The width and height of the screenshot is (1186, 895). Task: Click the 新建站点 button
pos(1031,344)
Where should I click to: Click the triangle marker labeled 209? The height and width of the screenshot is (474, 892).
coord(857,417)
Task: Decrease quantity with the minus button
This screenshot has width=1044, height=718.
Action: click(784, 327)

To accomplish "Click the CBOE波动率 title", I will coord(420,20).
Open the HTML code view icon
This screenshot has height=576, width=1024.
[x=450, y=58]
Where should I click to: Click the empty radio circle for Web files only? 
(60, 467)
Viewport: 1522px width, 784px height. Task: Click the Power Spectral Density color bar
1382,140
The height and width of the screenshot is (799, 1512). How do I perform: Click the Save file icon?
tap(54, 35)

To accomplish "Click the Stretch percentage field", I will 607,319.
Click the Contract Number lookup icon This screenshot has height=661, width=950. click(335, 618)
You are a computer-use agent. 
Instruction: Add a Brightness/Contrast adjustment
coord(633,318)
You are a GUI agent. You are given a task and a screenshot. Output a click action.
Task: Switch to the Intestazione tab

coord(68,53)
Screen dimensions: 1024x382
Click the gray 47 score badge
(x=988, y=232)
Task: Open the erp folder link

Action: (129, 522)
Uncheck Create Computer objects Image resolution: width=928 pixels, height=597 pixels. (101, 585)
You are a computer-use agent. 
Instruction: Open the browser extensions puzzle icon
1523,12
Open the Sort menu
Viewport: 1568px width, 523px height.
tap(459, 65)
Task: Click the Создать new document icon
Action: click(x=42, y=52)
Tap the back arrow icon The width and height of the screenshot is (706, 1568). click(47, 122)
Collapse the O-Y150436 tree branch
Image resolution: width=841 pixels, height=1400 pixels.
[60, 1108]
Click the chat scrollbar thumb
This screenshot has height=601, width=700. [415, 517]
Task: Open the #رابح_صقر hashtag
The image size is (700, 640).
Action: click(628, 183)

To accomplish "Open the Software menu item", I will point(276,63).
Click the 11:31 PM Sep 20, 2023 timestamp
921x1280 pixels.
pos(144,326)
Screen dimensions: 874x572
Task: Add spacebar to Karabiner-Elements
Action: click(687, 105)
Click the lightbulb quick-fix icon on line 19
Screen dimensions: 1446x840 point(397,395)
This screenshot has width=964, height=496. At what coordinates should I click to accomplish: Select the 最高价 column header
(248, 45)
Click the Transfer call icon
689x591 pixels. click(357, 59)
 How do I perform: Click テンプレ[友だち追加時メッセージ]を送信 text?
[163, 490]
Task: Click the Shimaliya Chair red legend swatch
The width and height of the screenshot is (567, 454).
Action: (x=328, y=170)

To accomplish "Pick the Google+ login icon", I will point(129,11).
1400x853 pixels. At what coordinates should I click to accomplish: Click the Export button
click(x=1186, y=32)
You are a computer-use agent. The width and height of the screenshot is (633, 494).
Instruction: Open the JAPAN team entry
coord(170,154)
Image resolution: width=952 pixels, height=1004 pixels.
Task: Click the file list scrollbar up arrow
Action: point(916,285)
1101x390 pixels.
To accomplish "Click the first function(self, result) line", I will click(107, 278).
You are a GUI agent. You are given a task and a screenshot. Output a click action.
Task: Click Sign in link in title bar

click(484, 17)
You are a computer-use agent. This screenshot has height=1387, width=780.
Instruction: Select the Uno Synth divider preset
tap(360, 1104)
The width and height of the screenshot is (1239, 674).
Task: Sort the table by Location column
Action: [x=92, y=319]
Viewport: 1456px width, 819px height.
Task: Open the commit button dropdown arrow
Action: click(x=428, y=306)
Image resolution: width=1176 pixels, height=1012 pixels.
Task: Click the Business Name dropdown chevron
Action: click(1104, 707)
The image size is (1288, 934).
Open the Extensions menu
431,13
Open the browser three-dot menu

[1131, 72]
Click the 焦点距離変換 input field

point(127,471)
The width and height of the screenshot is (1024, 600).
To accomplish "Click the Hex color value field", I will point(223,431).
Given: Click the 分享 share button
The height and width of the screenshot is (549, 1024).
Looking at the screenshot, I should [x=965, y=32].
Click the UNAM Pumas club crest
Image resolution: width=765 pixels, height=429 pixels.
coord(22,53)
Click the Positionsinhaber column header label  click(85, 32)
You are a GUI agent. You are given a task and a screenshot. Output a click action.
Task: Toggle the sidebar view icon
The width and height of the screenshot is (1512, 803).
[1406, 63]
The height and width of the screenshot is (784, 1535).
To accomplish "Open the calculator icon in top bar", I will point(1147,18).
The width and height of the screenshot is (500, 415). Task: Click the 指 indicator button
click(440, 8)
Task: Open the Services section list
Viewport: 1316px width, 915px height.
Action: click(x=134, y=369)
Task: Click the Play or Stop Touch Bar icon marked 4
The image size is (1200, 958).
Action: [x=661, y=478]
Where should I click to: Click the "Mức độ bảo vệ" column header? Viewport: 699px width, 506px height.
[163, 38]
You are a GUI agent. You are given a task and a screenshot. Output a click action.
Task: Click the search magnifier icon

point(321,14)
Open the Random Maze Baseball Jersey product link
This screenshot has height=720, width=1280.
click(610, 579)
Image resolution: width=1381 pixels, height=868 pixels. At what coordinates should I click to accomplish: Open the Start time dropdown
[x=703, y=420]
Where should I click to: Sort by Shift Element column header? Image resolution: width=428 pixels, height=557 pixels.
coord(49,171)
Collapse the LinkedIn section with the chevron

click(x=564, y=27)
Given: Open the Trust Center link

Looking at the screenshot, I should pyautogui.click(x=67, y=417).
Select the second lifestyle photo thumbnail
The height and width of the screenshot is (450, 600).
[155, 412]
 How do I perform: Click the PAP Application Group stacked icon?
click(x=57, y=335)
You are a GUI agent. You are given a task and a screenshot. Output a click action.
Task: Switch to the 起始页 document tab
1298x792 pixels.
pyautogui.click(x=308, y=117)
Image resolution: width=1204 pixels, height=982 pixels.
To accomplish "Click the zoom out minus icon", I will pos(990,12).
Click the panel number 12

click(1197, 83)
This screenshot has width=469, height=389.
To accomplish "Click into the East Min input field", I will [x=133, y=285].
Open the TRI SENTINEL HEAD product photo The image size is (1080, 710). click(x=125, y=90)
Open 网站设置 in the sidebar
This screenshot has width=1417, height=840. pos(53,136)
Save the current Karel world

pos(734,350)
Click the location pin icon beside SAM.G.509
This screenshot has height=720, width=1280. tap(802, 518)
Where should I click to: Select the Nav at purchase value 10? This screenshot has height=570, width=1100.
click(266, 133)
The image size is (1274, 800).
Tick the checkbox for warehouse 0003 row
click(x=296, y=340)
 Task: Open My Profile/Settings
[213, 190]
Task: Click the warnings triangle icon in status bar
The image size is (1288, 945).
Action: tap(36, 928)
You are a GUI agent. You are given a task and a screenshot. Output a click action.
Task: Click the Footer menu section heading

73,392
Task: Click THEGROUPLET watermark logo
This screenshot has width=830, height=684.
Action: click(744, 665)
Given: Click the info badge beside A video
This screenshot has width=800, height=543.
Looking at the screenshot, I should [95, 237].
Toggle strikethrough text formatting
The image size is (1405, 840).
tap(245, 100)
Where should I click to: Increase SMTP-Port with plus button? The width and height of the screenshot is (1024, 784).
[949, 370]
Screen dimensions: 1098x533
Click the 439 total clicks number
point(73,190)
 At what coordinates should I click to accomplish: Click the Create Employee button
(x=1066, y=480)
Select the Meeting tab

——————————

Extract each line above that contains the string "Viewport", with case taken into account.

_Exercise output_
Viewport: 1522px width, 784px height. Task: Click the Power Spectral Density color bar
Viewport: 1568px width, 523px height.
Viewport: 1456px width, 819px height.
Viewport: 1316px width, 915px height.
Where should I click to: Click the "Mức độ bảo vệ" column header? Viewport: 699px width, 506px height.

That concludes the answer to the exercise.